▶ **Task description**:
Count the lines below that contain the string "image", treating uppercase and lowercase letters as distinct, and give only the number.

▶ **Data supplied**:
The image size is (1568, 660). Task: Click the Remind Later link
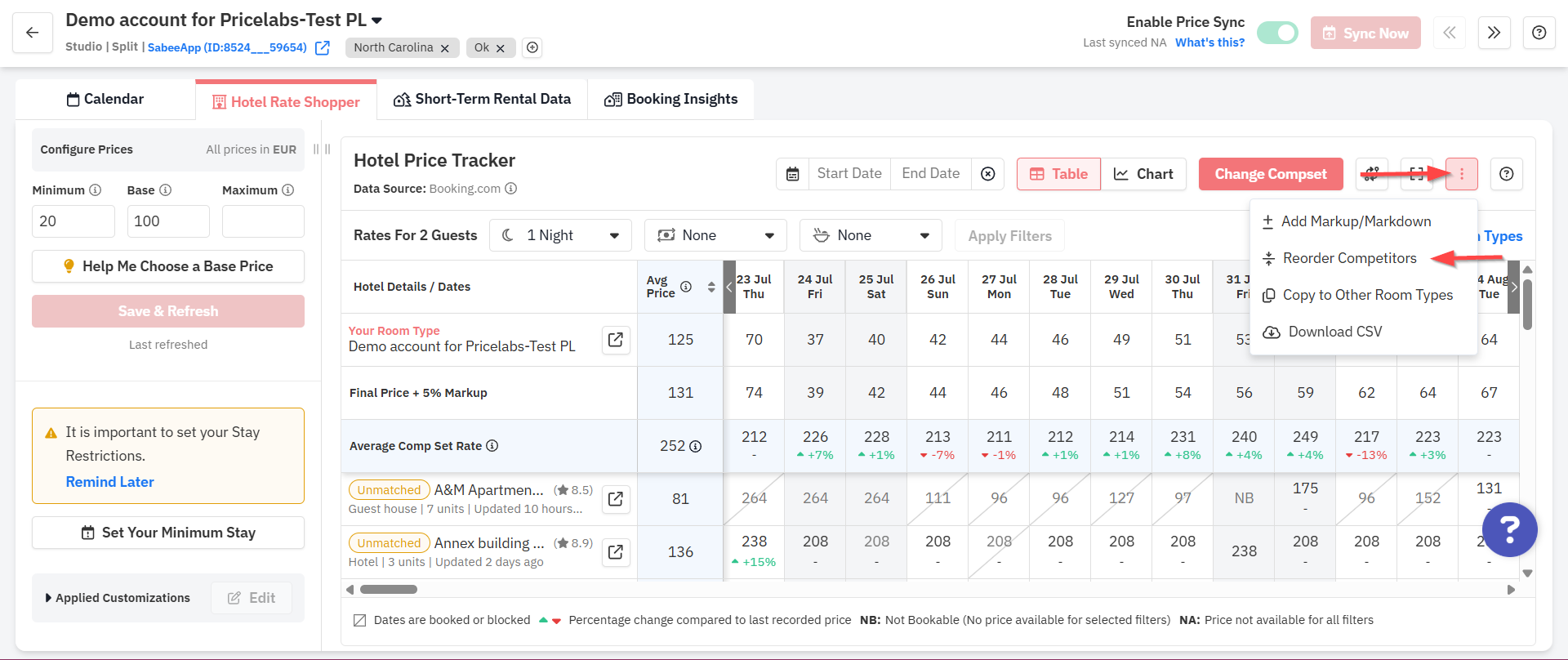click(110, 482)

---

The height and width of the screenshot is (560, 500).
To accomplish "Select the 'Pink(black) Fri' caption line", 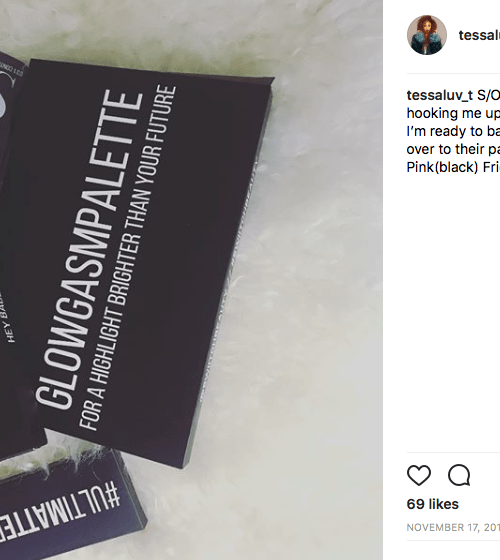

==

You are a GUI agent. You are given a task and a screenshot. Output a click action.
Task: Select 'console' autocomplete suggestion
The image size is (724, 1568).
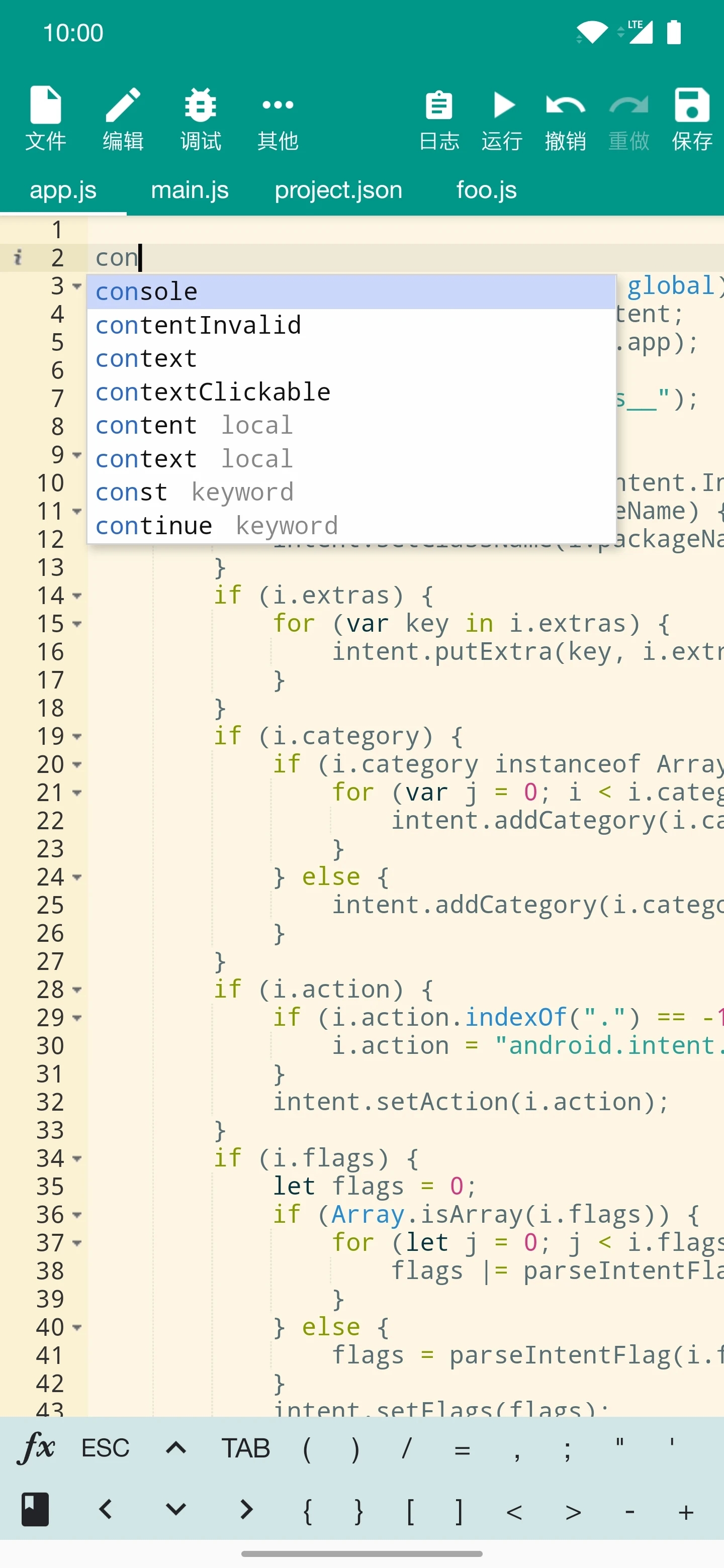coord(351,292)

▶ **Exercise solution**:
2